# If you know there is a mistake on a print?



## sparky105 (Sep 29, 2009)

If you notice that the prints have mistakes while you are doing a quote do you mention it or quote the mistake and hope for extras?


----------



## MacroManage (Apr 29, 2010)

sparky105 said:


> If you notice that the prints have mistakes while you are doing a quote do you mention it or quote the mistake and hope for extras?


Change orders rule the world.


----------



## leland (Dec 28, 2007)

MacroManage said:


> Change orders rule the world.



Off the prints. If you goof up, who is there to cover your back?

Your not being paid to design or engineer.
That's just how the 'cookie crumbles'.


----------



## MDShunk (Jan 7, 2007)

Bids are won by bidding exactly what's on the print. Profits are made on the change orders that follow to clear up the mistakes after you're already awarded the work.


----------



## MacroManage (Apr 29, 2010)

MDShunk said:


> Profits are made on the change orders that follow


The biggest earners aren't the foremen that push the men the hardest and get the most work done. It's the foreman who is more of a politician and gets the tickets signed.


----------



## goose134 (Nov 12, 2007)

MacroManage said:


> The biggest earners aren't the foremen that push the men the hardest and get the most work done. It's the foreman who is more of a politician and gets the tickets signed.

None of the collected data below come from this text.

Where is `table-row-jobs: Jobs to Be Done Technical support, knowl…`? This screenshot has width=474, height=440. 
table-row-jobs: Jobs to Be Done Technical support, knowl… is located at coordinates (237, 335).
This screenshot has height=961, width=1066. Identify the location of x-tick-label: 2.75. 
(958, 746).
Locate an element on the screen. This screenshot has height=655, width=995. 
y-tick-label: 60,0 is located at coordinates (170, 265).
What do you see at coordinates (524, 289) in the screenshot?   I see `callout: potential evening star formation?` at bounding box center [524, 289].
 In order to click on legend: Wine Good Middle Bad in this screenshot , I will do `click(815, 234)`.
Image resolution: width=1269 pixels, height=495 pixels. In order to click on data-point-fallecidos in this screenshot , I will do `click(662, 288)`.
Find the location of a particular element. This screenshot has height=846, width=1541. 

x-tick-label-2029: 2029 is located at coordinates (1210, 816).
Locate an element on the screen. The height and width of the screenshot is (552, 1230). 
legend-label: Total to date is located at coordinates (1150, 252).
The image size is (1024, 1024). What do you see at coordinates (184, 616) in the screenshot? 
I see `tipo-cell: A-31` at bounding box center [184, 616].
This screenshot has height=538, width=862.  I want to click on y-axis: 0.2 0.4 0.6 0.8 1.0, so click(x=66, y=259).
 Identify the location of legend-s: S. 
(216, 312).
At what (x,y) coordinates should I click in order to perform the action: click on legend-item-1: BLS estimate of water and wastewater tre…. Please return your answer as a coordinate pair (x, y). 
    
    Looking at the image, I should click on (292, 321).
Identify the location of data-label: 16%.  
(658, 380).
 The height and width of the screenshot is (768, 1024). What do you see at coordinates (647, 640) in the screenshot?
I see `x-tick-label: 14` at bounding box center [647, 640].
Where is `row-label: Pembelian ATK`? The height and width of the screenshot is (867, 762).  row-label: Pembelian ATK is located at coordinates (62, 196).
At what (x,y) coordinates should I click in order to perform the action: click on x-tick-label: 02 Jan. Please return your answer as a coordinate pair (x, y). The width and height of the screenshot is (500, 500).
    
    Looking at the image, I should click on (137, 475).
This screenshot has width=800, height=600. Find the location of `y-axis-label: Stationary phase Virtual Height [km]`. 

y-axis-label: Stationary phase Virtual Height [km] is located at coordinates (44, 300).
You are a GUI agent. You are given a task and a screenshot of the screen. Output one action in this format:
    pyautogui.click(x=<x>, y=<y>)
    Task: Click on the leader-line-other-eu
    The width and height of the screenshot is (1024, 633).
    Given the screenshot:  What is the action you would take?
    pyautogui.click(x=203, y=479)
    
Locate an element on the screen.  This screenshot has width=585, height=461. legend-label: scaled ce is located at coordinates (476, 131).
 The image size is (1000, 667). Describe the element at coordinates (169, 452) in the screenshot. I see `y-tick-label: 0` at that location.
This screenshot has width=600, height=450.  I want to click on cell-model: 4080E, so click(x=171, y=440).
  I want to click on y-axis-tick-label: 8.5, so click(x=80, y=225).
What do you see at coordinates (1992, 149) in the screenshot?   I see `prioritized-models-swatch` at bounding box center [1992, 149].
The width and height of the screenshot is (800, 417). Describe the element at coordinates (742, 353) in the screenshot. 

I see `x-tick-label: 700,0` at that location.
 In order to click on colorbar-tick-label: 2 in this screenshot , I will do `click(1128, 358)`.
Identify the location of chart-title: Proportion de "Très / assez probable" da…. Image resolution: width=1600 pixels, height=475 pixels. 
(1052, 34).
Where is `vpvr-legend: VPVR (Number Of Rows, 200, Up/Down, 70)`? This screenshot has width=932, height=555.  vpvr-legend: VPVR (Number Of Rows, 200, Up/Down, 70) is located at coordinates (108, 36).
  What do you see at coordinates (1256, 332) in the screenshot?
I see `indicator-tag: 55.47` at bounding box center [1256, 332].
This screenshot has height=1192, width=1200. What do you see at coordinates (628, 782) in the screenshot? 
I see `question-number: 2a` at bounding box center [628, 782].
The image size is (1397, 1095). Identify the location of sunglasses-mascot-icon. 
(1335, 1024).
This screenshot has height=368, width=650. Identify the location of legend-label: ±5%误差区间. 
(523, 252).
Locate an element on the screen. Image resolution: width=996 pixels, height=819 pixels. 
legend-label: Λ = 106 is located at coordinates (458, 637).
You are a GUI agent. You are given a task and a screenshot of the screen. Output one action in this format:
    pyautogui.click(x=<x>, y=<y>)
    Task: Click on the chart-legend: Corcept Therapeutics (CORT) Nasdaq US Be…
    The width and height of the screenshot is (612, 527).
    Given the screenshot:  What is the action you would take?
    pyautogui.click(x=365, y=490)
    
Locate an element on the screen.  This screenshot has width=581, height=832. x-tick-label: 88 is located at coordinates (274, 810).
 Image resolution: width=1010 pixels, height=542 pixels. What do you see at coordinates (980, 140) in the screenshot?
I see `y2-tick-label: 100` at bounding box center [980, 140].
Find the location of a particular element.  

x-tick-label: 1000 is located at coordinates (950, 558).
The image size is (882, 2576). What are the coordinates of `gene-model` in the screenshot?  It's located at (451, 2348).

Amen! Can I get a witness?!


----------



## drsparky (Nov 13, 2008)

Chaos + Confusion = Cash


----------



## leland (Dec 28, 2007)

drsparky said:


> Chaos + Confusion = Cash



Not a truer word spoken.
Trouble is: sometimes it's cash out sometimes cash in.


----------



## 480sparky (Sep 20, 2007)

MDShunk said:


> Bids are won by bidding exactly what's on the print. Profits are made on the change orders that follow to clear up the mistakes after you're already awarded the work.









​


----------



## sparky105 (Sep 29, 2009)

I see now.
:thumbup:


----------



## william1978 (Sep 21, 2008)

480sparky said:


>


 That is the exact picture I though of when I started reading this thread.:thumbup:


----------